Copy the lines of the listing below word for word, starting at the line that contains "This screenshot has height=1012, width=1190." and ending after the line that contains "coordinates (70, 208).".

------ Data to process ------

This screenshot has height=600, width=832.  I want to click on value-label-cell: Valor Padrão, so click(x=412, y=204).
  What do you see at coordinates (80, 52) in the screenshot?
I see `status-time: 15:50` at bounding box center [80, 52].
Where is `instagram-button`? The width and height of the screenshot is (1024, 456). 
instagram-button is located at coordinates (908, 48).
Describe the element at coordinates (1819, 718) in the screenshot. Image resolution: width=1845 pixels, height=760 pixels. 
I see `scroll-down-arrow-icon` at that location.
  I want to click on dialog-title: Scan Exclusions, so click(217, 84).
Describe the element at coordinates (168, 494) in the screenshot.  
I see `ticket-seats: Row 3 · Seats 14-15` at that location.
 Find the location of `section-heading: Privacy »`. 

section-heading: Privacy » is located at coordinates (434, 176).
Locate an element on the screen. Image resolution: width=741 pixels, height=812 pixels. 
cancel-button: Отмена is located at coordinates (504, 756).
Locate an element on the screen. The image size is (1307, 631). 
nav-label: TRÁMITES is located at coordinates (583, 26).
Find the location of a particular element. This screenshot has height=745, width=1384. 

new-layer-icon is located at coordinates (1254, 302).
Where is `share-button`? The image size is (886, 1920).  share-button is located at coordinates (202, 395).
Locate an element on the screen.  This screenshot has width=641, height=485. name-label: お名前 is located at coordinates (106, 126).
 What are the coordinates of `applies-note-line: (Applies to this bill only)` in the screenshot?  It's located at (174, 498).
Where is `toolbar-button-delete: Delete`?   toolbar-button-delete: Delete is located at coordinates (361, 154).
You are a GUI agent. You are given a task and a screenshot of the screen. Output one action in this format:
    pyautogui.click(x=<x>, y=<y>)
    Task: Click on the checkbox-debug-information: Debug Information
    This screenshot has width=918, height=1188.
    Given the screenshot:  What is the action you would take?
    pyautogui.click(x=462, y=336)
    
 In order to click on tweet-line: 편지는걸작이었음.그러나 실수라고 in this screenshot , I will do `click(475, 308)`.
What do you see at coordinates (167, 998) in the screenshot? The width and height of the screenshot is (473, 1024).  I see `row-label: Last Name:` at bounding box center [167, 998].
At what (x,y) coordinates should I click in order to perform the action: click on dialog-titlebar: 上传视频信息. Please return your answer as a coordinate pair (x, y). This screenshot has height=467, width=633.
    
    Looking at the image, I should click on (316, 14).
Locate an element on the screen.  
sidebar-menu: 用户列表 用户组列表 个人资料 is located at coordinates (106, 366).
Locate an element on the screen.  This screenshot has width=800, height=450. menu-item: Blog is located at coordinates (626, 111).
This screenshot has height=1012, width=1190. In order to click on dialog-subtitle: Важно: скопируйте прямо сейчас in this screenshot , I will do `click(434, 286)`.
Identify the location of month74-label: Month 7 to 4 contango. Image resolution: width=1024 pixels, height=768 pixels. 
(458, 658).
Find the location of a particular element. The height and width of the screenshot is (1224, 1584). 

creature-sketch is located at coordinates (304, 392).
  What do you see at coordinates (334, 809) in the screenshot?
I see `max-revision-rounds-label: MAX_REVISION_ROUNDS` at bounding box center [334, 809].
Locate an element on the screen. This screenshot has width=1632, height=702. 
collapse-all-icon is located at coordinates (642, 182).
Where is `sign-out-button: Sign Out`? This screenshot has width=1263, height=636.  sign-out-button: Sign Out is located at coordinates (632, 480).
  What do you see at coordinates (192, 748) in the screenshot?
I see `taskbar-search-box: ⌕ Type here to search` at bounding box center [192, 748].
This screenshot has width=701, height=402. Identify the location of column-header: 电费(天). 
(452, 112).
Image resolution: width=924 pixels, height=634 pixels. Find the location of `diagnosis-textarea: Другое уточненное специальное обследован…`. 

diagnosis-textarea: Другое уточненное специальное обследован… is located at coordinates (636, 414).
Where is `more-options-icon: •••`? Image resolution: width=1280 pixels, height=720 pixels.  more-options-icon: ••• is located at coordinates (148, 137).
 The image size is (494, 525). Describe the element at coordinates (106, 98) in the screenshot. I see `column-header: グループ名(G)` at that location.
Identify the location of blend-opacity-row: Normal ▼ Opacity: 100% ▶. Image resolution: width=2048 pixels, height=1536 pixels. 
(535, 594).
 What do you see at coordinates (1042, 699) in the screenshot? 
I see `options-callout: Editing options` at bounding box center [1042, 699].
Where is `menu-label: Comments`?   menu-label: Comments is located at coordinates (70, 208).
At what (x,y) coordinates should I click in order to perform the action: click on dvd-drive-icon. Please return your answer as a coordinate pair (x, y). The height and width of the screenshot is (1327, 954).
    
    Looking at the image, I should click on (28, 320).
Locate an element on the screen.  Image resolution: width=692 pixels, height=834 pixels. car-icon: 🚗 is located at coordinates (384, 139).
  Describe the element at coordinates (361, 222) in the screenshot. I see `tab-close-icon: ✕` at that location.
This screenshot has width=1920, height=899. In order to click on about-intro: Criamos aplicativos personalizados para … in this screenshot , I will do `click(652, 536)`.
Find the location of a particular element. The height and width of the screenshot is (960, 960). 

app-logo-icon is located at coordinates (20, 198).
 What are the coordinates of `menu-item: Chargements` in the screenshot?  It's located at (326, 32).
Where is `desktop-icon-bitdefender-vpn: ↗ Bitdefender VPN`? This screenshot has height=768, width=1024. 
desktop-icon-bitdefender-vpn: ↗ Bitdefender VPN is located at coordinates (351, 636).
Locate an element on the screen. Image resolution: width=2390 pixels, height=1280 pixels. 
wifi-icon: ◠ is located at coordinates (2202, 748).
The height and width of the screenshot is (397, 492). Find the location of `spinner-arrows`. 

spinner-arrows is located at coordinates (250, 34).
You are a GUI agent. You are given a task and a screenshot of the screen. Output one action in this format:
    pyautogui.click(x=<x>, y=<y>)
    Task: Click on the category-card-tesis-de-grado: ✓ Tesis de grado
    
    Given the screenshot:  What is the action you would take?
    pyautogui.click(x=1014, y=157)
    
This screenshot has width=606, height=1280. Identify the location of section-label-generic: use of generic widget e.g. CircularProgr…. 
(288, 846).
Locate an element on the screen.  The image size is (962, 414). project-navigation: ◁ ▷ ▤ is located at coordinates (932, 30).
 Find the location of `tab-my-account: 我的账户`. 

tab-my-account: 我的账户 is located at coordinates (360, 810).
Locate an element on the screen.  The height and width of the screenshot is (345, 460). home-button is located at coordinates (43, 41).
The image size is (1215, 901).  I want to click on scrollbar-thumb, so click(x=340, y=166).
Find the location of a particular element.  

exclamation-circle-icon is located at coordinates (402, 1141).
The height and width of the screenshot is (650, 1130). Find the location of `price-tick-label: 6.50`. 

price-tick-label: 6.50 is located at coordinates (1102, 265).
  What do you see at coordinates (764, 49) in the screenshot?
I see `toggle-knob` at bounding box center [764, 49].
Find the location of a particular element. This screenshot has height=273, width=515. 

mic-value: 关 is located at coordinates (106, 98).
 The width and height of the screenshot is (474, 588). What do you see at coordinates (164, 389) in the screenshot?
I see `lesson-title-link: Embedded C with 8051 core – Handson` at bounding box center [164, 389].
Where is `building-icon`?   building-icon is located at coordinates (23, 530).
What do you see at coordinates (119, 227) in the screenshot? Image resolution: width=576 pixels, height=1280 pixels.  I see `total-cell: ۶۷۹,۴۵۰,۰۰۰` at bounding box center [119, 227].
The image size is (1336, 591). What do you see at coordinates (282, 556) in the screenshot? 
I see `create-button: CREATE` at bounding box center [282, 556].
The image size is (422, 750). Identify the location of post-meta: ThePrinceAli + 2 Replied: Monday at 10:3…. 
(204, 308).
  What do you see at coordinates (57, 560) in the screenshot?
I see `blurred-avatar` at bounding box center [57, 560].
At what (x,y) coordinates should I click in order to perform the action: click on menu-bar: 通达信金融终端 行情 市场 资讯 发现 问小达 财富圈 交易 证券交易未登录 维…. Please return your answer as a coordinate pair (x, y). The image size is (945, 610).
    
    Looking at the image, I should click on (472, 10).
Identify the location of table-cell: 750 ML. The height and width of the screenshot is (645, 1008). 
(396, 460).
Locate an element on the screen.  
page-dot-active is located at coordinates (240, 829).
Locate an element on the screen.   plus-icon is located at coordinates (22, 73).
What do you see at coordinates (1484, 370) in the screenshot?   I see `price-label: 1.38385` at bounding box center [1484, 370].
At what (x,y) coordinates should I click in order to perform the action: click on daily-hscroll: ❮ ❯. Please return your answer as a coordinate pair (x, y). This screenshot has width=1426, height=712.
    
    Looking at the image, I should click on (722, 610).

------

Response to this task ▸
This screenshot has height=1012, width=1190. In order to click on dialog-subtitle: Важно: скопируйте прямо сейчас in this screenshot , I will do `click(434, 286)`.
Identify the location of month74-label: Month 7 to 4 contango. Image resolution: width=1024 pixels, height=768 pixels. 
(458, 658).
Find the location of a particular element. The height and width of the screenshot is (1224, 1584). 

creature-sketch is located at coordinates (304, 392).
  What do you see at coordinates (334, 809) in the screenshot?
I see `max-revision-rounds-label: MAX_REVISION_ROUNDS` at bounding box center [334, 809].
Locate an element on the screen. This screenshot has width=1632, height=702. 
collapse-all-icon is located at coordinates (642, 182).
Where is `sign-out-button: Sign Out`? This screenshot has width=1263, height=636.  sign-out-button: Sign Out is located at coordinates (632, 480).
  What do you see at coordinates (192, 748) in the screenshot?
I see `taskbar-search-box: ⌕ Type here to search` at bounding box center [192, 748].
This screenshot has width=701, height=402. Identify the location of column-header: 电费(天). 
(452, 112).
Image resolution: width=924 pixels, height=634 pixels. Find the location of `diagnosis-textarea: Другое уточненное специальное обследован…`. 

diagnosis-textarea: Другое уточненное специальное обследован… is located at coordinates (636, 414).
Where is `more-options-icon: •••`? Image resolution: width=1280 pixels, height=720 pixels.  more-options-icon: ••• is located at coordinates (148, 137).
 The image size is (494, 525). Describe the element at coordinates (106, 98) in the screenshot. I see `column-header: グループ名(G)` at that location.
Identify the location of blend-opacity-row: Normal ▼ Opacity: 100% ▶. Image resolution: width=2048 pixels, height=1536 pixels. 
(535, 594).
 What do you see at coordinates (1042, 699) in the screenshot? 
I see `options-callout: Editing options` at bounding box center [1042, 699].
Where is `menu-label: Comments`?   menu-label: Comments is located at coordinates (70, 208).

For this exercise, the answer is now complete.